No
cinema, há um famoso efeito que remonta a 1958: o contra-zoom ou travelling
compensado, como se quiser, em que, através de objetivas de foco variável, o
movimento da câmara é basicamente contrário ao movimento do zoom. Foi criado para transmitir as
sensações de vertigem do protagonista de “Vertigo – A Mulher que Viveu Duas
Vezes”, num plano subjetivo, picado, em que, como é óbvio, vemos o chão a fugir
de nós e simultaneamente a vir até nós. Transferindo a distorção do espaço para
o tempo, será mais ao menos o que face à discografia de John Coltrane decorre
da audição de uma antologia como esta, em que fica tudo mais anacrónico mas
também mais sincrónico.
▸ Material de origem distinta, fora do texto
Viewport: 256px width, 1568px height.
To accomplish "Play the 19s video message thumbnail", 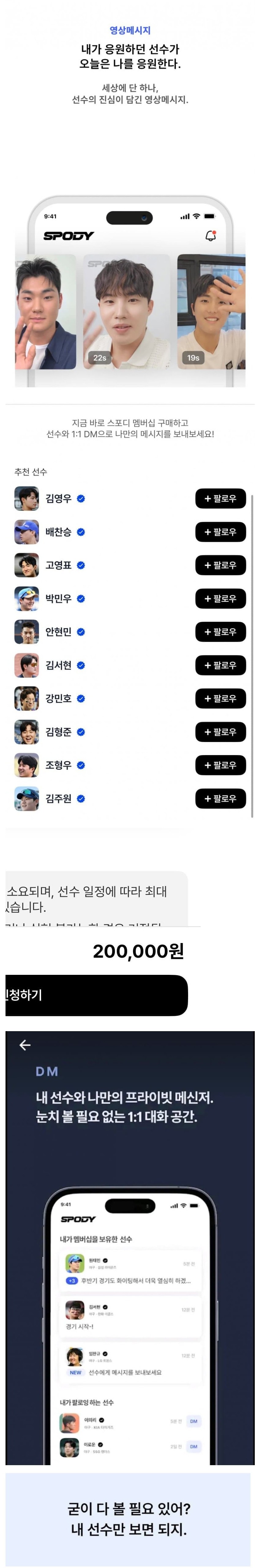I will [211, 312].

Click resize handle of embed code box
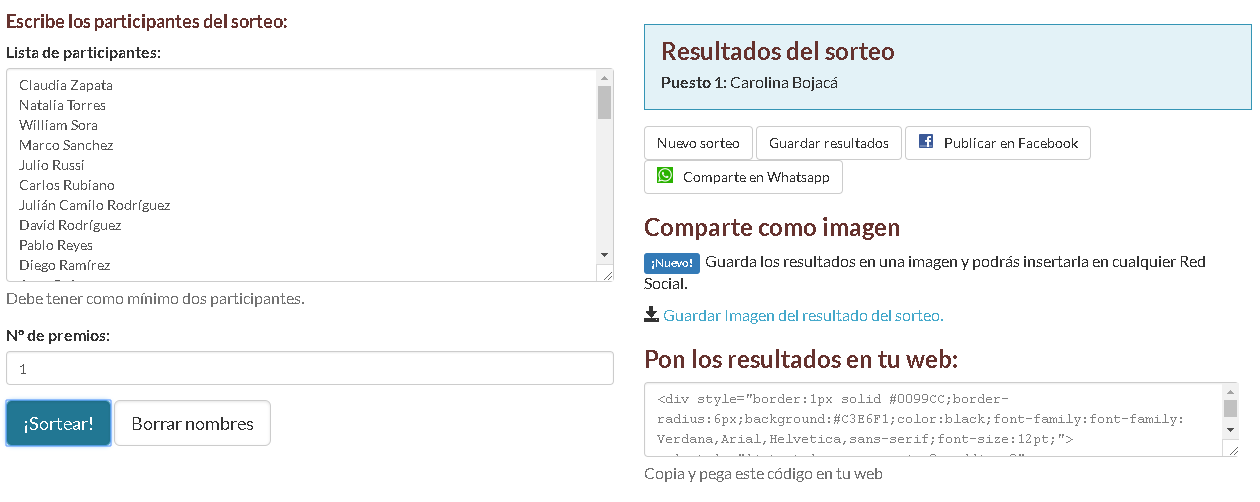tap(1230, 450)
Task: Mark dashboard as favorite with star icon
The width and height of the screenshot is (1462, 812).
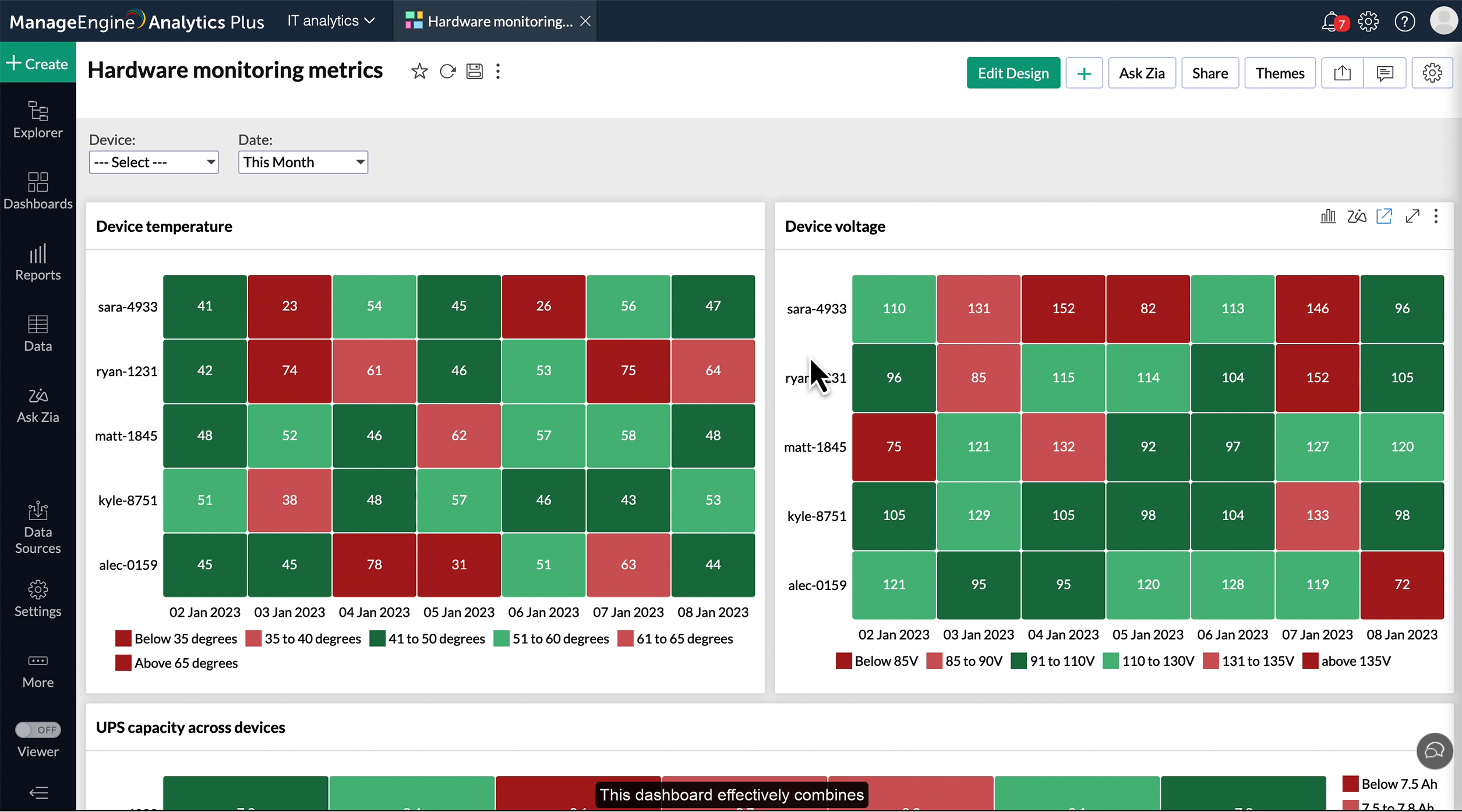Action: pos(419,72)
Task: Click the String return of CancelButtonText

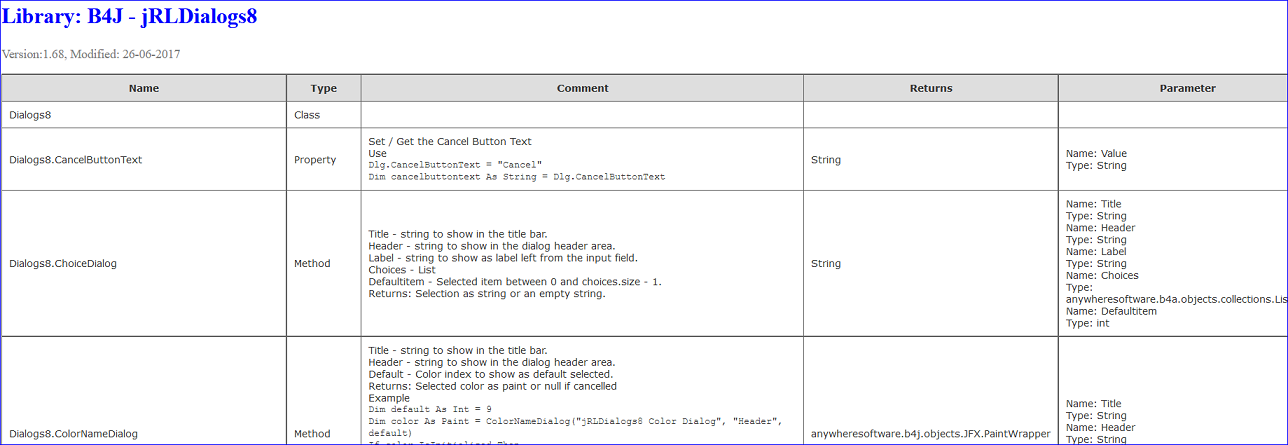Action: (x=826, y=159)
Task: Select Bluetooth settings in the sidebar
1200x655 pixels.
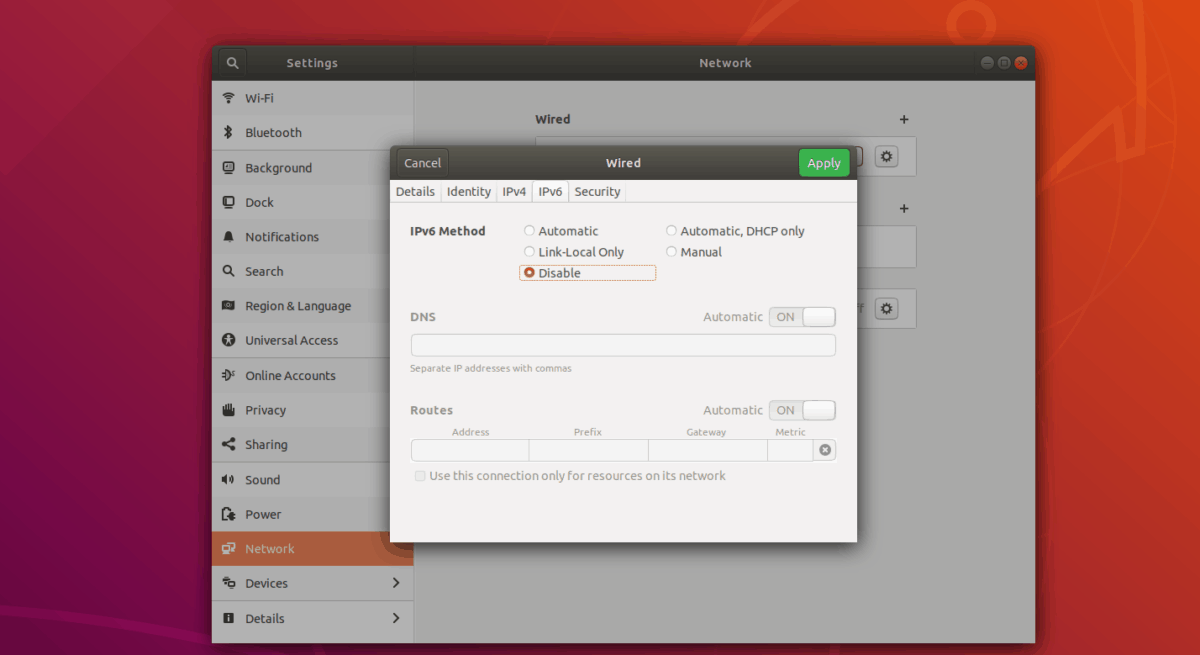Action: point(274,132)
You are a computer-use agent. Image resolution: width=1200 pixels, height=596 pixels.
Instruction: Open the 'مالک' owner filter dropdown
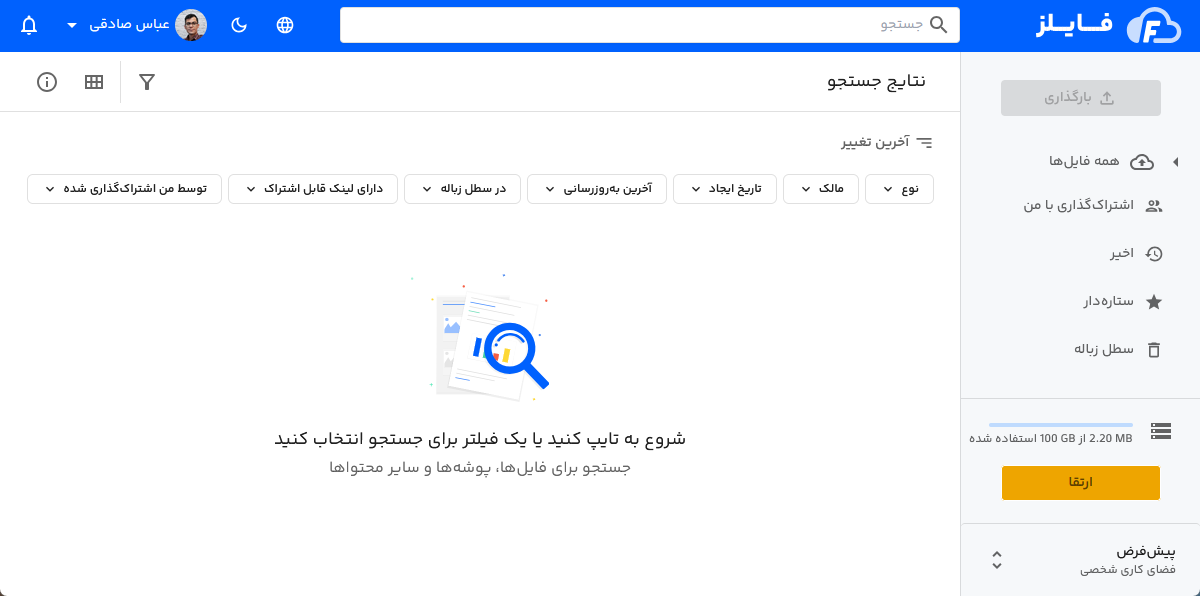point(821,188)
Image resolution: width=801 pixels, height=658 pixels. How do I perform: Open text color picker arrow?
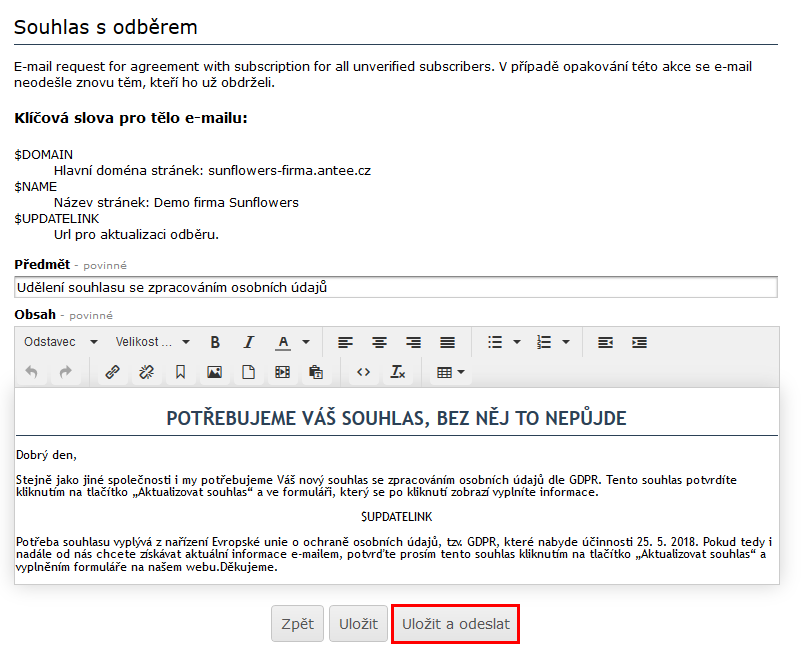306,342
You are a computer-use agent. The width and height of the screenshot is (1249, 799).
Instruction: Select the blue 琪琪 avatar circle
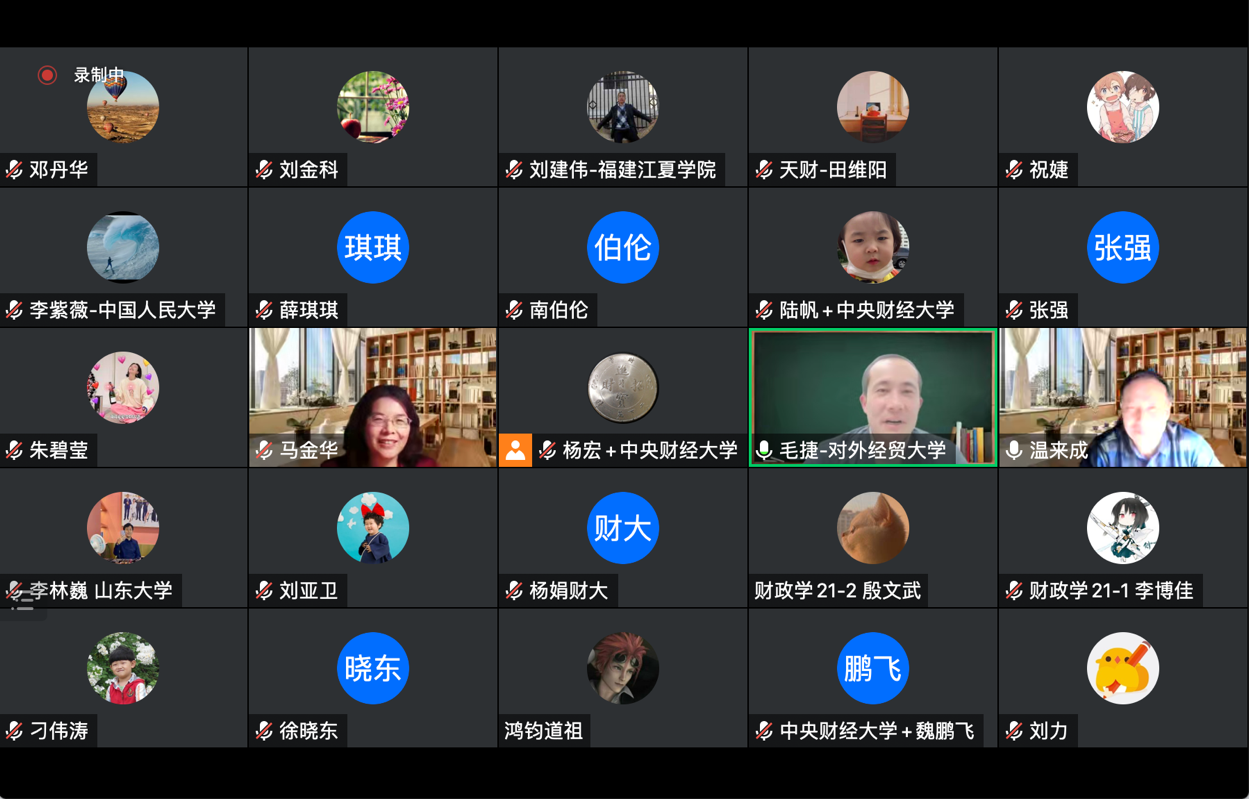pyautogui.click(x=373, y=247)
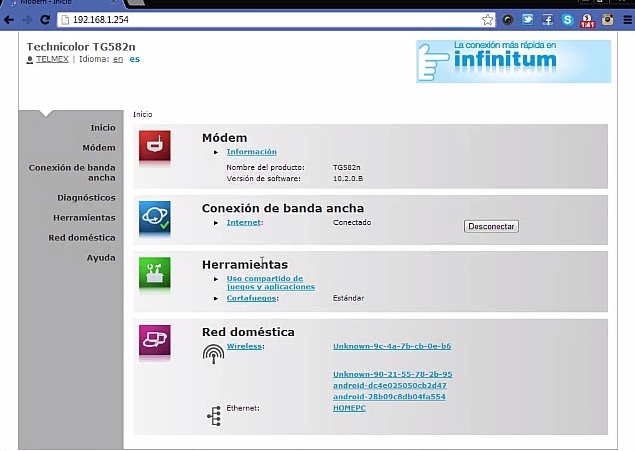635x451 pixels.
Task: Switch language to English via 'en' link
Action: (117, 59)
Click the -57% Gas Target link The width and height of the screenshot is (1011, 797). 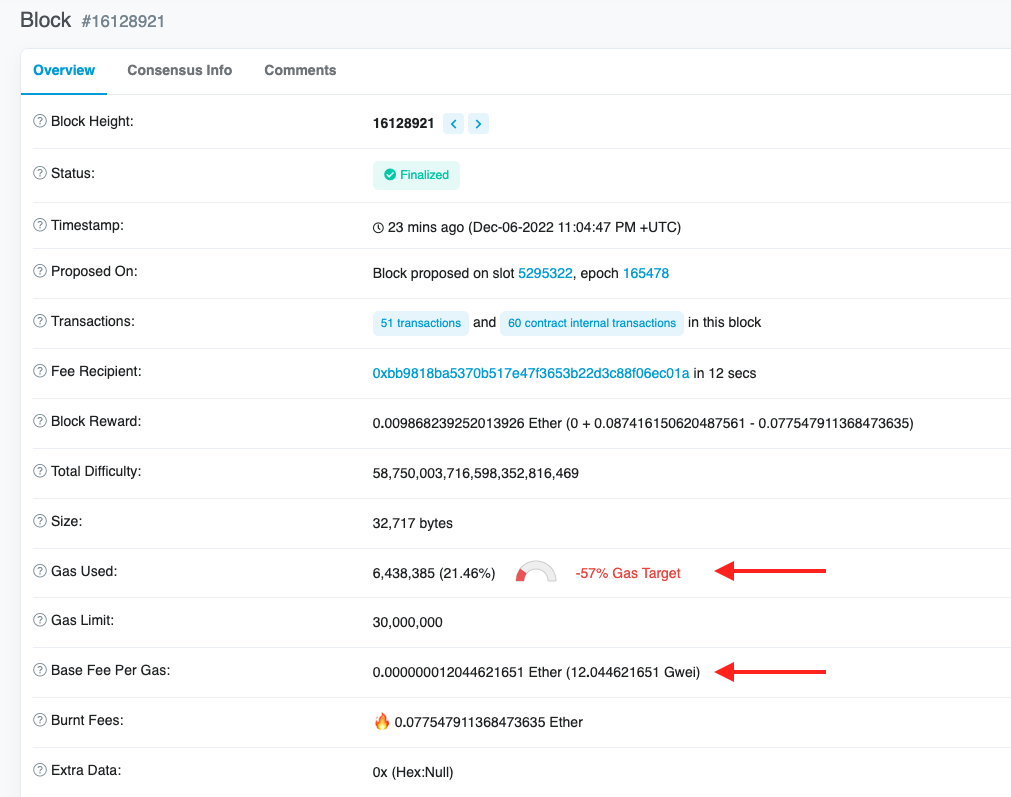click(628, 573)
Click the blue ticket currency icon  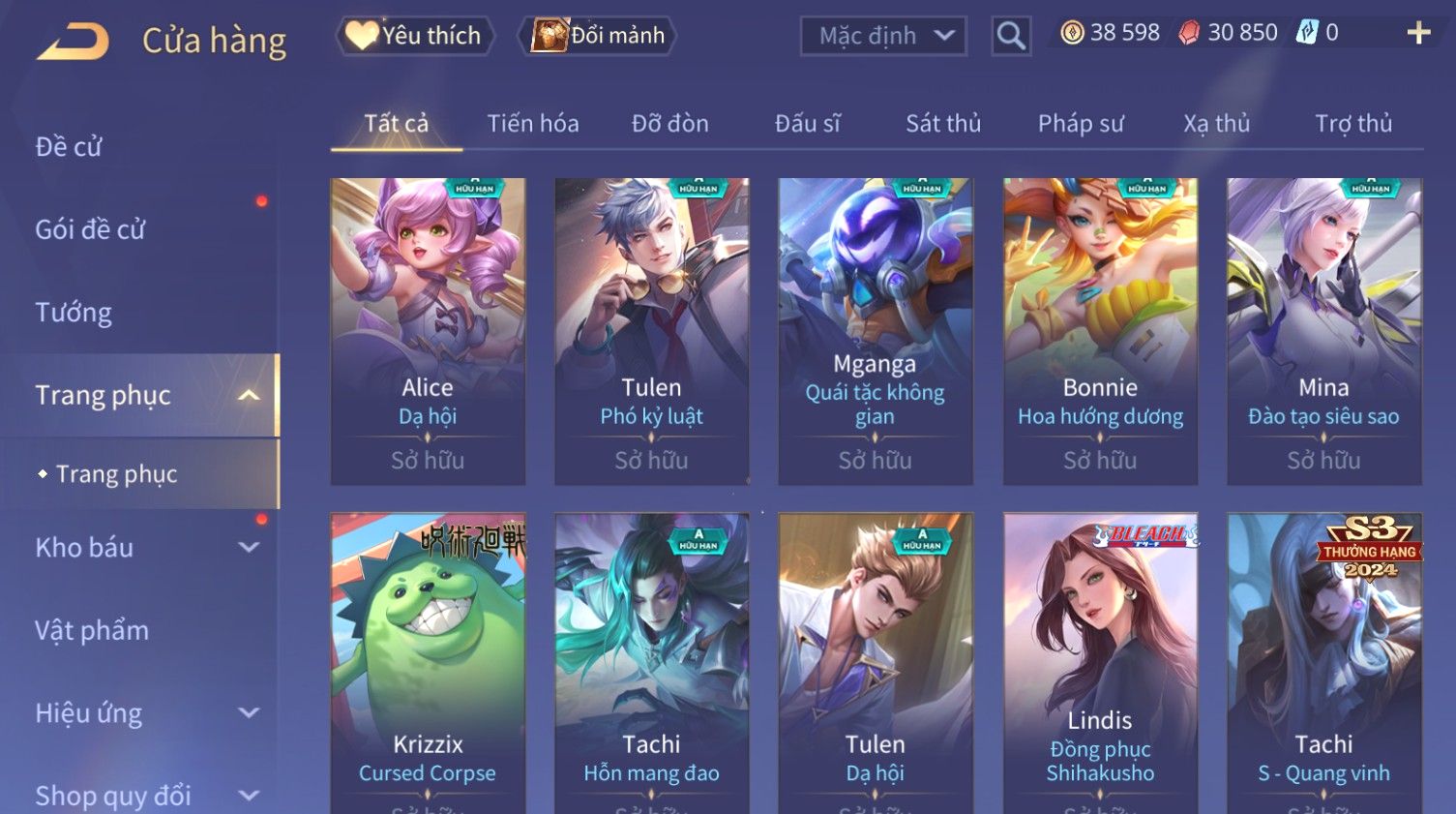[1307, 33]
Porque o que aqui temos – por ordem cronológica e em
novas masterizações – não é nada mais, nada menos do que o conjunto das sessões
de estúdio lideradas pelo saxofonista ao longo de 1958, de que resultou uma
dezena de álbuns editados entre 1958 e 1966: no todo ou em parte, “Soultrane”,
“Lush Life”, “Settin’ the Pace”, “Standard Coltrane”, “Kenny Burrell & John
Coltrane”, “Stardust”, “The Believer”, “Black Pearls”, “Bahia” e, por fim, “The
Last Trane”.
Compreende-se o impulso. Principalmente após a Impulse! ter há coisa
de um ano posto ao microscópio uma sessão de gravação perdida – “Both Directions
at Once: The Lost Album”, de 1963 – que veio a entrar nas tabelas de vendas. Na
altura, Ravi Coltrane dizia ao Expresso: “O meu pai foi imensamente prolífico. O
que não quer dizer que, em retrospetiva, se prestarmos bem atenção a cada um
dos seus discos, eles não nos pareçam absolutamente necessários.” Neste
contexto, teremos é que prestar bem atenção ao determinante possessivo: pois
muitos destes discos são mais discos da Prestige do que propriamente discos de
Coltrane (que em 1959 tinha já assinado contrato com a Atlantic). Depois de
“Fearless Leader” (6 CD, 2006), “Interplay” (5 CD, 2007) e “Side Steps” (5 CD,
2009), dir-se-ia que o retrato do período – no fundo, o culminar da fase em que,
nos seus solos mais extensivos, andava de porta-paletes a empilhar arpejos à
velocidade da luz – não poderia ficar mais nítido. Mas pode – ainda que
Coltrane, pela sua força e instantaneidade, não deixe de produzir vertigens.